The food and drug regulator has urged all the regulatory agencies at the port to find a lasting solution, by ensuring Rapid Alert System for Food and Feed (RASFF) of border rejection by the EU of products originating from Nigeria.
The call is contained in a press statement signed by the agency’s resident media consultant, Mr Olusayo Akintola, on Sunday in Abuja, according to NAN.
The statement quoted NAFDAC’s Director-General, Prof. Mojisola Adeyeye, as decrying the persistent rejection of food and agricultural commodities from Nigeria by the two entities on account of poor quality.
Adeyeye was speaking on the quality and safety of export food trade at a virtual technical roundtable with government agencies like the Ministry of Agriculture, Foreign Portfolio Investments (FPIS) and the Standard Organization of Nigeria (SON), among others.

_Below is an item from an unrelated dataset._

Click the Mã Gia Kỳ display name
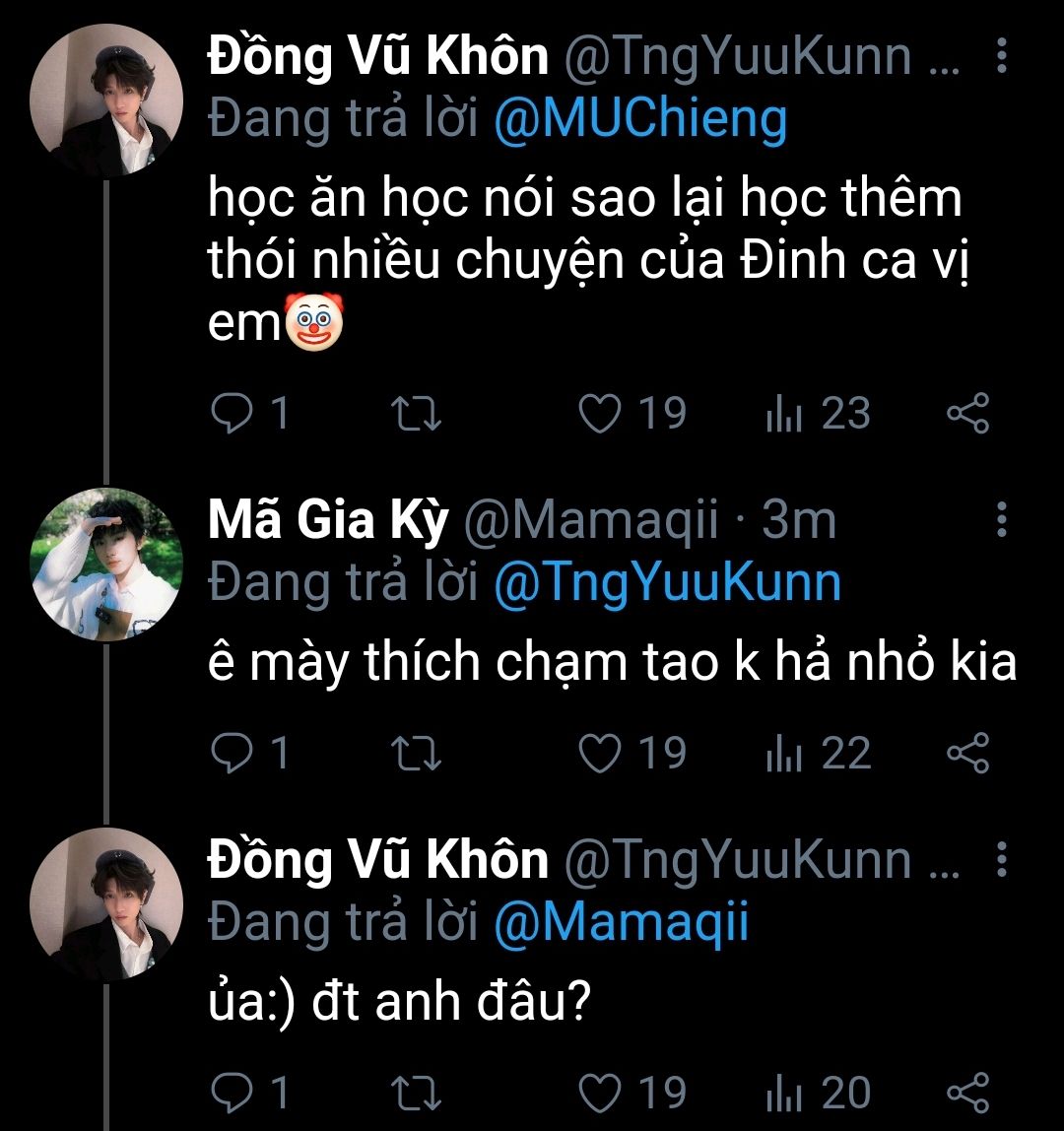Viewport: 1064px width, 1131px height. click(328, 521)
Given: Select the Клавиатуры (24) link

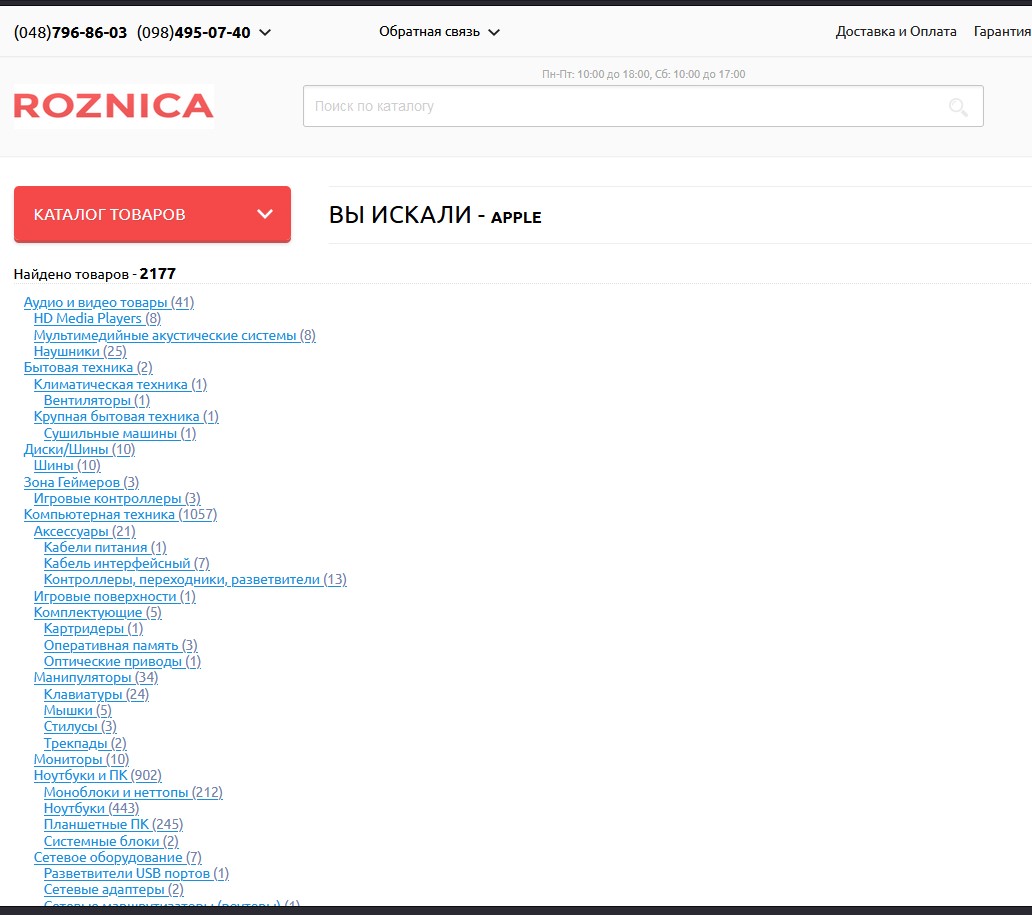Looking at the screenshot, I should [96, 694].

She expressed worry over the bad image the repeated rejection of commodities from Nigeria by the EU had caused the country, noting that the stakeholders meeting was quite suitable at this time.
What the NAFDAC Director-General is saying
Adeyeye said that the meeting was coming at the right time in view of the volume of food and agricultural commodities from Nigeria that were currently facing challenges at entry points in some European countries and the U.S.
She said, ‘’NAFDAC has a statutory responsibility to safeguard public health, through the execution of its mandate, we are charged with the responsibility to regulate and control the manufacture, importation, exportation, distribution and advertisement.
“We are also charged with the responsibility of monitoring sale, use of food, drugs, cosmetics, medical devices, bottled and packaged water, chemicals, that were generally referred to as NAFDAC regulated products.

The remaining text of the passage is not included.